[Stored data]
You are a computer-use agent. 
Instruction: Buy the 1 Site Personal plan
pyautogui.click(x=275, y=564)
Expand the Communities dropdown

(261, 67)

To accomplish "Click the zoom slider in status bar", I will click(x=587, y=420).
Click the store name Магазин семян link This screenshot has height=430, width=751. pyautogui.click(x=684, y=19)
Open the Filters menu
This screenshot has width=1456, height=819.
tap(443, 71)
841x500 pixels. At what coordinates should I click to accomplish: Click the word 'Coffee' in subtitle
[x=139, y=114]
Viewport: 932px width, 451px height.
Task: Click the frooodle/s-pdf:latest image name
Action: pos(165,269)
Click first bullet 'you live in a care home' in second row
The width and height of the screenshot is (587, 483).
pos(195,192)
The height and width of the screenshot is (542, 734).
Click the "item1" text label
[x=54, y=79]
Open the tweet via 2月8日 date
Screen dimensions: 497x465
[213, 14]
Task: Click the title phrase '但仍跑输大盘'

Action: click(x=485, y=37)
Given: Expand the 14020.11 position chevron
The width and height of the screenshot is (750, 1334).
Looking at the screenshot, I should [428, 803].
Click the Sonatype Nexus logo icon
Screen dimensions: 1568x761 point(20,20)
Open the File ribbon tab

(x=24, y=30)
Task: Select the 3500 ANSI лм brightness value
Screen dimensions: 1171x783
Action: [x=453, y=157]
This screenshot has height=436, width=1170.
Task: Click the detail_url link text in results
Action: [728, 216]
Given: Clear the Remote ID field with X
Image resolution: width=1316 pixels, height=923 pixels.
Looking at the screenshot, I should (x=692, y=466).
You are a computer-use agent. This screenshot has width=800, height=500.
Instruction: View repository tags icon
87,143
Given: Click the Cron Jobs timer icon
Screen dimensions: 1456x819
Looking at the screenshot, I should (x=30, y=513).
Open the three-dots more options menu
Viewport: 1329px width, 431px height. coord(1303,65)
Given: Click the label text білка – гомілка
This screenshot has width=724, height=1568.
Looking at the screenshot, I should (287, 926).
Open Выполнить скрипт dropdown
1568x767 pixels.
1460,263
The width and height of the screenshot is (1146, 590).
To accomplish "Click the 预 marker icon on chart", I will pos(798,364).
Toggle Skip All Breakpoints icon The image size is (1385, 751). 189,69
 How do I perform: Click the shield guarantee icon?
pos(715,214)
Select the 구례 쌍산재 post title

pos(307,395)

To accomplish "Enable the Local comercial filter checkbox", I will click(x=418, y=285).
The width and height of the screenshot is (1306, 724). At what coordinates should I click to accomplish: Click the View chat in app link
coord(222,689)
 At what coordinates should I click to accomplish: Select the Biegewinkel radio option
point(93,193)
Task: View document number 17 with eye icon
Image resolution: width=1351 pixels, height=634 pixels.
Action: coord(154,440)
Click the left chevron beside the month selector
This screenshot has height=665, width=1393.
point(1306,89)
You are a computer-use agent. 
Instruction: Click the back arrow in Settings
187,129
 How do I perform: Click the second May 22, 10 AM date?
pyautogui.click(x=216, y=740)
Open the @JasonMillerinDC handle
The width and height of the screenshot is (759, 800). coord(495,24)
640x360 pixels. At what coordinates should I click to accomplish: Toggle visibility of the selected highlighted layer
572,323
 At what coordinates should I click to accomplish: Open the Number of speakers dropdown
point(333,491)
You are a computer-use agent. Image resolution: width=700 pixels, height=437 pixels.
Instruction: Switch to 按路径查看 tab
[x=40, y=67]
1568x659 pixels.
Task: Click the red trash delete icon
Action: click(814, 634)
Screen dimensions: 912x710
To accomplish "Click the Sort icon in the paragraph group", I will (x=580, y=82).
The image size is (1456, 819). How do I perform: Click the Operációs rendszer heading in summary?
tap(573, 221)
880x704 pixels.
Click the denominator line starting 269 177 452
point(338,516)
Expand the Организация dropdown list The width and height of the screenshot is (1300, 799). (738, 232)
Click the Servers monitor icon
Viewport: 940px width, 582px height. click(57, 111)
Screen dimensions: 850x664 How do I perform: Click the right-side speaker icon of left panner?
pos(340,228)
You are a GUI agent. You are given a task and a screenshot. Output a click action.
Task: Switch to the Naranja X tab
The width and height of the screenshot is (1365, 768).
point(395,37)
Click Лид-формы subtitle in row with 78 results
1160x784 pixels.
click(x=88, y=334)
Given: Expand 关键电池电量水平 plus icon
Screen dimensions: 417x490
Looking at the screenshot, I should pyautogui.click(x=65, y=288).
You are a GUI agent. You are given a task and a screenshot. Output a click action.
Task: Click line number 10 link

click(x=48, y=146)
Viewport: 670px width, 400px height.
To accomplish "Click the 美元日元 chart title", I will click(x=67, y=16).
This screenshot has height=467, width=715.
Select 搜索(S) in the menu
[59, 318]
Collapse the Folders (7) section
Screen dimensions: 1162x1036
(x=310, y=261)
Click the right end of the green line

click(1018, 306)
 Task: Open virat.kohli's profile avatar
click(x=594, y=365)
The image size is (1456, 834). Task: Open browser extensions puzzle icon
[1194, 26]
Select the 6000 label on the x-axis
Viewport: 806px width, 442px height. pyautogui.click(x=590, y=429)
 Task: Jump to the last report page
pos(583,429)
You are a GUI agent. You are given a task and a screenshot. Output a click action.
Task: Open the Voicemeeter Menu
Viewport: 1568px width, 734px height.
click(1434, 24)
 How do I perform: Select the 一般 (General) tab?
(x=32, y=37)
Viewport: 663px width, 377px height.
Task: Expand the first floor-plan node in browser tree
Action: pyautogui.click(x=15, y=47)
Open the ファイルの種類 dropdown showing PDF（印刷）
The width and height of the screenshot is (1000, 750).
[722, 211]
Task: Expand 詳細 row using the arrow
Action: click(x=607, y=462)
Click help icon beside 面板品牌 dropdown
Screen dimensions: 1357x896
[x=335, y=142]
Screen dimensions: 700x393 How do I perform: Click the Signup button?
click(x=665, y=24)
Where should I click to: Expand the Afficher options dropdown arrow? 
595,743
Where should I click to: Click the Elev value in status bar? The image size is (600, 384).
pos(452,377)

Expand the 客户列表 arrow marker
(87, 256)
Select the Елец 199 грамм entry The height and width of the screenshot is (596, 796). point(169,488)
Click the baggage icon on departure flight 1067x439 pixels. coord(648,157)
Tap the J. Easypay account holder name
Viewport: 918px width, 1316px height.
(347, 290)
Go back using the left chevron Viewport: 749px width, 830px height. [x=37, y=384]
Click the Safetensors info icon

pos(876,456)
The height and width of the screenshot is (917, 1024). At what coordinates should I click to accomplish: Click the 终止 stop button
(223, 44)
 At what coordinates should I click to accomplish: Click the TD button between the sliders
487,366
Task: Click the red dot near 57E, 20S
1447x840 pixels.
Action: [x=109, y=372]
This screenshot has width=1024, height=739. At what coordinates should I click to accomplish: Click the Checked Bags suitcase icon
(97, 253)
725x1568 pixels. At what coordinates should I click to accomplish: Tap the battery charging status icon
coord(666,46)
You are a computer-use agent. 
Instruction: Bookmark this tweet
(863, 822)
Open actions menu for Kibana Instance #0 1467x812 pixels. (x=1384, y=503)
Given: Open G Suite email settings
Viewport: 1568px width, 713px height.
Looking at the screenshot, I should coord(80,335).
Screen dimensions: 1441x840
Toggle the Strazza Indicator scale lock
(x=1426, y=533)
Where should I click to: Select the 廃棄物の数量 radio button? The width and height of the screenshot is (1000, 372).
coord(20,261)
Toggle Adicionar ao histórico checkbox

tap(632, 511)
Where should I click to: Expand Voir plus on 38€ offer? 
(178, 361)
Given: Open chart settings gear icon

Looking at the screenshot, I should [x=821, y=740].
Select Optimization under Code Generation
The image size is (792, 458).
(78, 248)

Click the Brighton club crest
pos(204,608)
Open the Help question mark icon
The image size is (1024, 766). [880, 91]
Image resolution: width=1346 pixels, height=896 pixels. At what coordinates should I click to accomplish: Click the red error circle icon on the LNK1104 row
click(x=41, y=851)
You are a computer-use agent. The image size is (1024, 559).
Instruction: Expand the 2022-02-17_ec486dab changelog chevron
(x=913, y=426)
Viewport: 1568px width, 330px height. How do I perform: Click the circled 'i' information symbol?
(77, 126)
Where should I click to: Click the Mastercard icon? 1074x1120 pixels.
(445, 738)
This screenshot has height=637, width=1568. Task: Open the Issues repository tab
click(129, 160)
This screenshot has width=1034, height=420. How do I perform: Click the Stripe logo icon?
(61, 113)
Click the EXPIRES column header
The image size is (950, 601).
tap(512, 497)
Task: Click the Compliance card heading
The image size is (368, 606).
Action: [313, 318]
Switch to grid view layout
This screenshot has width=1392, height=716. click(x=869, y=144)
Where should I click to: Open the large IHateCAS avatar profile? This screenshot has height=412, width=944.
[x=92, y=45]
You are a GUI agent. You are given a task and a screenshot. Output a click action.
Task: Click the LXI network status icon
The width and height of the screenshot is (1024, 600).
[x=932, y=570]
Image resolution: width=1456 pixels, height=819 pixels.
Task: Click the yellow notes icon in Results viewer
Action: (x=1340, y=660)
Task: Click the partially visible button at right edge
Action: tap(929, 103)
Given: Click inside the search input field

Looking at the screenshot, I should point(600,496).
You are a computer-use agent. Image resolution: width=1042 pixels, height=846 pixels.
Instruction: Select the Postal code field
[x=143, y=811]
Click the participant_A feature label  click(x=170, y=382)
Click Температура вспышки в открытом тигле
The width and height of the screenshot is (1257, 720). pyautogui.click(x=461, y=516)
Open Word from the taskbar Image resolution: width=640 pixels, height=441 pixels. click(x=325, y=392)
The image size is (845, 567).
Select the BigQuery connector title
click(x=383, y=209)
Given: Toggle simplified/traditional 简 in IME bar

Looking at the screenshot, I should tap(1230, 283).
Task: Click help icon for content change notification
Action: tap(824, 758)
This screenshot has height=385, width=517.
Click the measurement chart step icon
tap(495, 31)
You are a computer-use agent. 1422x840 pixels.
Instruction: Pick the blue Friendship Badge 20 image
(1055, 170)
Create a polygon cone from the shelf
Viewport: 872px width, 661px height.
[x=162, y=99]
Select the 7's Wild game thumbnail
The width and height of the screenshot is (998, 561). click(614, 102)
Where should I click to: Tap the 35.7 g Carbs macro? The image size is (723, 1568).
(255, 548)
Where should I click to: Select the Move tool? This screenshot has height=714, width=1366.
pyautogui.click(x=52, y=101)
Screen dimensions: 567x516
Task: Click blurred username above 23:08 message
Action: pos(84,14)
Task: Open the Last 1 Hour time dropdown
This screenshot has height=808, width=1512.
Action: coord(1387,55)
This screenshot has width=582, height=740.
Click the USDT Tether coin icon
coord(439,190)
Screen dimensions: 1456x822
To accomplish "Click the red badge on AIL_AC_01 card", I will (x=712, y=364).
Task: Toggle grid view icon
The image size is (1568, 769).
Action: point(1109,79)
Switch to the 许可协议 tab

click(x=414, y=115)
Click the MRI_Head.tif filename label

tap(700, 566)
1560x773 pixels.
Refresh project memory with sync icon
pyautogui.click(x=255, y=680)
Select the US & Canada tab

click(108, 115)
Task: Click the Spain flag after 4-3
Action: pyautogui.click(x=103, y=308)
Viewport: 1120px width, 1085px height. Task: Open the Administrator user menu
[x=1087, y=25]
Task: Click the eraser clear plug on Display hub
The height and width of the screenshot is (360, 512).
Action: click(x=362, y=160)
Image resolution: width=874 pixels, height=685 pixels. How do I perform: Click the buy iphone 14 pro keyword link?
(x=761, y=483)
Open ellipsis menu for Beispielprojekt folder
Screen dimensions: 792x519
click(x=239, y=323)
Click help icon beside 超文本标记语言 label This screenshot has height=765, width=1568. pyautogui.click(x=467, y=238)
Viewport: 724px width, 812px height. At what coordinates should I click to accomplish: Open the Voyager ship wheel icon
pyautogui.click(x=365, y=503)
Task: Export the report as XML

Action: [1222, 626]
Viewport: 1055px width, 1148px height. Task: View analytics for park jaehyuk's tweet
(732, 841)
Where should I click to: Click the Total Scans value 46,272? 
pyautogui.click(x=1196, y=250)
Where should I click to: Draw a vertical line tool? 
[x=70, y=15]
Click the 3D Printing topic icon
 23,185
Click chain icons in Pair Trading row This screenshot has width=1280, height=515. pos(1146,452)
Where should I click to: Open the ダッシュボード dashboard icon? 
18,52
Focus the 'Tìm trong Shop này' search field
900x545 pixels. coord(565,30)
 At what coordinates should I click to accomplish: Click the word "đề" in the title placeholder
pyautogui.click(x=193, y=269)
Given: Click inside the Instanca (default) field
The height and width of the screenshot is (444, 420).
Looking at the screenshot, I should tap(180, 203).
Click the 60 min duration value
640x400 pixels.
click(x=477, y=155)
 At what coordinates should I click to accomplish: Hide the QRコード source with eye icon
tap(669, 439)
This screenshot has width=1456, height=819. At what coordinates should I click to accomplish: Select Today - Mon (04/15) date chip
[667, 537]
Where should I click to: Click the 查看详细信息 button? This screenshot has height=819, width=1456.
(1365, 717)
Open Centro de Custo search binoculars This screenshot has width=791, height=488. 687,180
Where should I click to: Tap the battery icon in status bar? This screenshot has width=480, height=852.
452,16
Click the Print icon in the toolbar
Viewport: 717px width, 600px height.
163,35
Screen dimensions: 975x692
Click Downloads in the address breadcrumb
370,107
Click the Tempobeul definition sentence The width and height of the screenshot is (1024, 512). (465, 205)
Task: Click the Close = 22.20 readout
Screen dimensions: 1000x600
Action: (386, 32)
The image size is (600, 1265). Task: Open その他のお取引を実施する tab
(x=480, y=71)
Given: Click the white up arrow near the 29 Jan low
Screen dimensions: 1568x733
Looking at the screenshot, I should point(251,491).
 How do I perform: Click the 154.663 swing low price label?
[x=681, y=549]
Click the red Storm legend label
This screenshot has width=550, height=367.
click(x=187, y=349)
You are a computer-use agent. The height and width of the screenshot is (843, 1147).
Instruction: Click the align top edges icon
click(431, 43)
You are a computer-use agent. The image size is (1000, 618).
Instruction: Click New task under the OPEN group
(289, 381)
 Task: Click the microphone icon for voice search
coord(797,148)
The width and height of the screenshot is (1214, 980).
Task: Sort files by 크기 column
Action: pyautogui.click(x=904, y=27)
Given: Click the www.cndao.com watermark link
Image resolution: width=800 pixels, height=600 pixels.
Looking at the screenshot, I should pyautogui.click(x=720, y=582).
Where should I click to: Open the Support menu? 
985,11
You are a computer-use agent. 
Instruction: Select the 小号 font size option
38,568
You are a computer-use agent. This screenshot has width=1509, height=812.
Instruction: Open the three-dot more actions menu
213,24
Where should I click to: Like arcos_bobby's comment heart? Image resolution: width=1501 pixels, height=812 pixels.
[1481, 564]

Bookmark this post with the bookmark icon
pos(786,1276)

[What the task requires] Copy out, word for word, the stretch of material from its start through the line containing "tap(443, 71)".

[Answer to the task]
You are a computer-use agent. 
Instruction: Buy the 1 Site Personal plan
pyautogui.click(x=275, y=564)
Expand the Communities dropdown

(261, 67)

To accomplish "Click the zoom slider in status bar", I will click(x=587, y=420).
Click the store name Магазин семян link This screenshot has height=430, width=751. pyautogui.click(x=684, y=19)
Open the Filters menu
This screenshot has width=1456, height=819.
tap(443, 71)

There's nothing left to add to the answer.